## EXERCISE DETAILS
Can you retype every record below exactly as written?

Source data
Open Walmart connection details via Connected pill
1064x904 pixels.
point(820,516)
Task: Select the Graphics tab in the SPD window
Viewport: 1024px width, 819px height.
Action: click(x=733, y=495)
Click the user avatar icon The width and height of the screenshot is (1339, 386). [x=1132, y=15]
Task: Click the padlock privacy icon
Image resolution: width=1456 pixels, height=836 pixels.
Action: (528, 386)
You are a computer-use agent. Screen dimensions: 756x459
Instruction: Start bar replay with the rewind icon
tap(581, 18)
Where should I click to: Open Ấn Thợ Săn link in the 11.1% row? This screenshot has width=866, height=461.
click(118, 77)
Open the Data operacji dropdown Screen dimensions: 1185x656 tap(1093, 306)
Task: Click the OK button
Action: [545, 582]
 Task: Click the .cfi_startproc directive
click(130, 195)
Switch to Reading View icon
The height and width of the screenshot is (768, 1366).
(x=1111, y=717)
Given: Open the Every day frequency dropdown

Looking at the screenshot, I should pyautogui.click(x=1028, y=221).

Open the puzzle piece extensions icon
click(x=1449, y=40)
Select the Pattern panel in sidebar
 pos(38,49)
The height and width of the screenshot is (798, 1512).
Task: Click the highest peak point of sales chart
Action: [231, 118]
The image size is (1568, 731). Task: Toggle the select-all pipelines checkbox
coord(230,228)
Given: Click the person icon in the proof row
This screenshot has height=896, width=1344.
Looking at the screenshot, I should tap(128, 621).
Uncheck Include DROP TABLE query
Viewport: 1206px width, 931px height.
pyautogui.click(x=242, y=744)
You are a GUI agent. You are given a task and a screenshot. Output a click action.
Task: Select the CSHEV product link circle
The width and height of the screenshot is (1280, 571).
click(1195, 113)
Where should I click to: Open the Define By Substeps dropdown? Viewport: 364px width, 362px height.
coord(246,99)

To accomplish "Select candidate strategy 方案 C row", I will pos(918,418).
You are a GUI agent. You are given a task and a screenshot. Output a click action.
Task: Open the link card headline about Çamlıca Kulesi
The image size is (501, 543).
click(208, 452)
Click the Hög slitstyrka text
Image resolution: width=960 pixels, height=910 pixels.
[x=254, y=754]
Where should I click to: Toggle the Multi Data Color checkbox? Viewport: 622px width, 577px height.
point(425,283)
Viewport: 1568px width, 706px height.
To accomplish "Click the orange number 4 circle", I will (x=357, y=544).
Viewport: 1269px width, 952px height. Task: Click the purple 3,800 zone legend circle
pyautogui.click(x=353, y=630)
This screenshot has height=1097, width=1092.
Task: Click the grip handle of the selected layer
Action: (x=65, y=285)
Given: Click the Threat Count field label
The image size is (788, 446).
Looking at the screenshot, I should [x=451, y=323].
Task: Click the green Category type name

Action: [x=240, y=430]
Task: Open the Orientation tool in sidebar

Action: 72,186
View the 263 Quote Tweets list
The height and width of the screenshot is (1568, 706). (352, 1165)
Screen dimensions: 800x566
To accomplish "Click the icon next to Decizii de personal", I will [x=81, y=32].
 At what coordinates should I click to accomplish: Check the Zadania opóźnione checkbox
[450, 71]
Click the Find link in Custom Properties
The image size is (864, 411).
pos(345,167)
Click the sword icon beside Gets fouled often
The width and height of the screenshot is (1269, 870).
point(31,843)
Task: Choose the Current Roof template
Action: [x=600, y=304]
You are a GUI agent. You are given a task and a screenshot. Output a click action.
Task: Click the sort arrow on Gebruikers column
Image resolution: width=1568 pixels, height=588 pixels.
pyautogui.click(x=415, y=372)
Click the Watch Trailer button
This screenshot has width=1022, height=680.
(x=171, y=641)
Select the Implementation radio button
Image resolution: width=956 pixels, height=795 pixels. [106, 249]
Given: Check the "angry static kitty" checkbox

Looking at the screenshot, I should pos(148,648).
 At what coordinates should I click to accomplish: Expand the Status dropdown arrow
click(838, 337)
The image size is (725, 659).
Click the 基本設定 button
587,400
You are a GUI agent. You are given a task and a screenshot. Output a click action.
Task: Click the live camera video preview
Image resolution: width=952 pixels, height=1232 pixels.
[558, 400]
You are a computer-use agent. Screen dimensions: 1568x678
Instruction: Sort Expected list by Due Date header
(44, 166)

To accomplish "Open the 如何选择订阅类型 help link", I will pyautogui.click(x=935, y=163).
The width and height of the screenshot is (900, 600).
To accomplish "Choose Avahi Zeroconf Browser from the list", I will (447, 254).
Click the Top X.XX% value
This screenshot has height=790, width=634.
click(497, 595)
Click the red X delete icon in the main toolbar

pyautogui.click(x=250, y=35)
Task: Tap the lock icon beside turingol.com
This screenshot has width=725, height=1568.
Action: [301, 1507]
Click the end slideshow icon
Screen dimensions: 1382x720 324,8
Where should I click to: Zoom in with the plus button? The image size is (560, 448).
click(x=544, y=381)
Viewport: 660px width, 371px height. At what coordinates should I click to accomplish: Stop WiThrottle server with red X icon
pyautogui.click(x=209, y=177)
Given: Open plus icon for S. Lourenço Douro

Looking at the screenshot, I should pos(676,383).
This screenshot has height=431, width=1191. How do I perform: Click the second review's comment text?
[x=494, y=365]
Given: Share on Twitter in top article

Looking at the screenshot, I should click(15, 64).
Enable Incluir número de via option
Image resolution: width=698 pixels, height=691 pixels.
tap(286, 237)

## WRITTEN ANSWER
Open Walmart connection details via Connected pill
1064x904 pixels.
point(820,516)
Task: Select the Graphics tab in the SPD window
Viewport: 1024px width, 819px height.
Action: click(x=733, y=495)
Click the user avatar icon The width and height of the screenshot is (1339, 386). [x=1132, y=15]
Task: Click the padlock privacy icon
Image resolution: width=1456 pixels, height=836 pixels.
Action: (528, 386)
You are a computer-use agent. Screen dimensions: 756x459
Instruction: Start bar replay with the rewind icon
tap(581, 18)
Where should I click to: Open Ấn Thợ Săn link in the 11.1% row? This screenshot has width=866, height=461.
click(118, 77)
Open the Data operacji dropdown Screen dimensions: 1185x656 tap(1093, 306)
Task: Click the OK button
Action: [545, 582]
 Task: Click the .cfi_startproc directive
click(130, 195)
Switch to Reading View icon
The height and width of the screenshot is (768, 1366).
(x=1111, y=717)
Given: Open the Every day frequency dropdown

Looking at the screenshot, I should pyautogui.click(x=1028, y=221).

Open the puzzle piece extensions icon
click(x=1449, y=40)
Select the Pattern panel in sidebar
 pos(38,49)
The height and width of the screenshot is (798, 1512).
Task: Click the highest peak point of sales chart
Action: [231, 118]
The image size is (1568, 731). Task: Toggle the select-all pipelines checkbox
coord(230,228)
Given: Click the person icon in the proof row
This screenshot has height=896, width=1344.
Looking at the screenshot, I should tap(128, 621).
Uncheck Include DROP TABLE query
Viewport: 1206px width, 931px height.
pyautogui.click(x=242, y=744)
You are a GUI agent. You are given a task and a screenshot. Output a click action.
Task: Select the CSHEV product link circle
The width and height of the screenshot is (1280, 571).
click(1195, 113)
Where should I click to: Open the Define By Substeps dropdown? Viewport: 364px width, 362px height.
coord(246,99)

To accomplish "Select candidate strategy 方案 C row", I will pos(918,418).
You are a GUI agent. You are given a task and a screenshot. Output a click action.
Task: Open the link card headline about Çamlıca Kulesi
The image size is (501, 543).
click(208, 452)
Click the Hög slitstyrka text
Image resolution: width=960 pixels, height=910 pixels.
[x=254, y=754]
Where should I click to: Toggle the Multi Data Color checkbox? Viewport: 622px width, 577px height.
point(425,283)
Viewport: 1568px width, 706px height.
To accomplish "Click the orange number 4 circle", I will (x=357, y=544).
Viewport: 1269px width, 952px height. Task: Click the purple 3,800 zone legend circle
pyautogui.click(x=353, y=630)
This screenshot has height=1097, width=1092.
Task: Click the grip handle of the selected layer
Action: (x=65, y=285)
Given: Click the Threat Count field label
The image size is (788, 446).
Looking at the screenshot, I should [x=451, y=323].
Task: Click the green Category type name

Action: [x=240, y=430]
Task: Open the Orientation tool in sidebar

Action: 72,186
View the 263 Quote Tweets list
The height and width of the screenshot is (1568, 706). (352, 1165)
Screen dimensions: 800x566
To accomplish "Click the icon next to Decizii de personal", I will [x=81, y=32].
 At what coordinates should I click to accomplish: Check the Zadania opóźnione checkbox
[450, 71]
Click the Find link in Custom Properties
The image size is (864, 411).
pos(345,167)
Click the sword icon beside Gets fouled often
The width and height of the screenshot is (1269, 870).
point(31,843)
Task: Choose the Current Roof template
Action: [x=600, y=304]
You are a GUI agent. You are given a task and a screenshot. Output a click action.
Task: Click the sort arrow on Gebruikers column
Image resolution: width=1568 pixels, height=588 pixels.
pyautogui.click(x=415, y=372)
Click the Watch Trailer button
This screenshot has width=1022, height=680.
(x=171, y=641)
Select the Implementation radio button
Image resolution: width=956 pixels, height=795 pixels. [106, 249]
Given: Check the "angry static kitty" checkbox

Looking at the screenshot, I should pos(148,648).
 At what coordinates should I click to accomplish: Expand the Status dropdown arrow
click(838, 337)
The image size is (725, 659).
Click the 基本設定 button
587,400
You are a GUI agent. You are given a task and a screenshot. Output a click action.
Task: Click the live camera video preview
Image resolution: width=952 pixels, height=1232 pixels.
[558, 400]
You are a computer-use agent. Screen dimensions: 1568x678
Instruction: Sort Expected list by Due Date header
(44, 166)

To accomplish "Open the 如何选择订阅类型 help link", I will pyautogui.click(x=935, y=163).
The width and height of the screenshot is (900, 600).
To accomplish "Choose Avahi Zeroconf Browser from the list", I will (447, 254).
Click the Top X.XX% value
This screenshot has height=790, width=634.
click(497, 595)
Click the red X delete icon in the main toolbar

pyautogui.click(x=250, y=35)
Task: Tap the lock icon beside turingol.com
This screenshot has width=725, height=1568.
Action: [301, 1507]
Click the end slideshow icon
Screen dimensions: 1382x720 324,8
Where should I click to: Zoom in with the plus button? The image size is (560, 448).
click(x=544, y=381)
Viewport: 660px width, 371px height. At what coordinates should I click to accomplish: Stop WiThrottle server with red X icon
pyautogui.click(x=209, y=177)
Given: Open plus icon for S. Lourenço Douro

Looking at the screenshot, I should pos(676,383).
This screenshot has height=431, width=1191. How do I perform: Click the second review's comment text?
[x=494, y=365]
Given: Share on Twitter in top article

Looking at the screenshot, I should click(15, 64).
Enable Incluir número de via option
Image resolution: width=698 pixels, height=691 pixels.
tap(286, 237)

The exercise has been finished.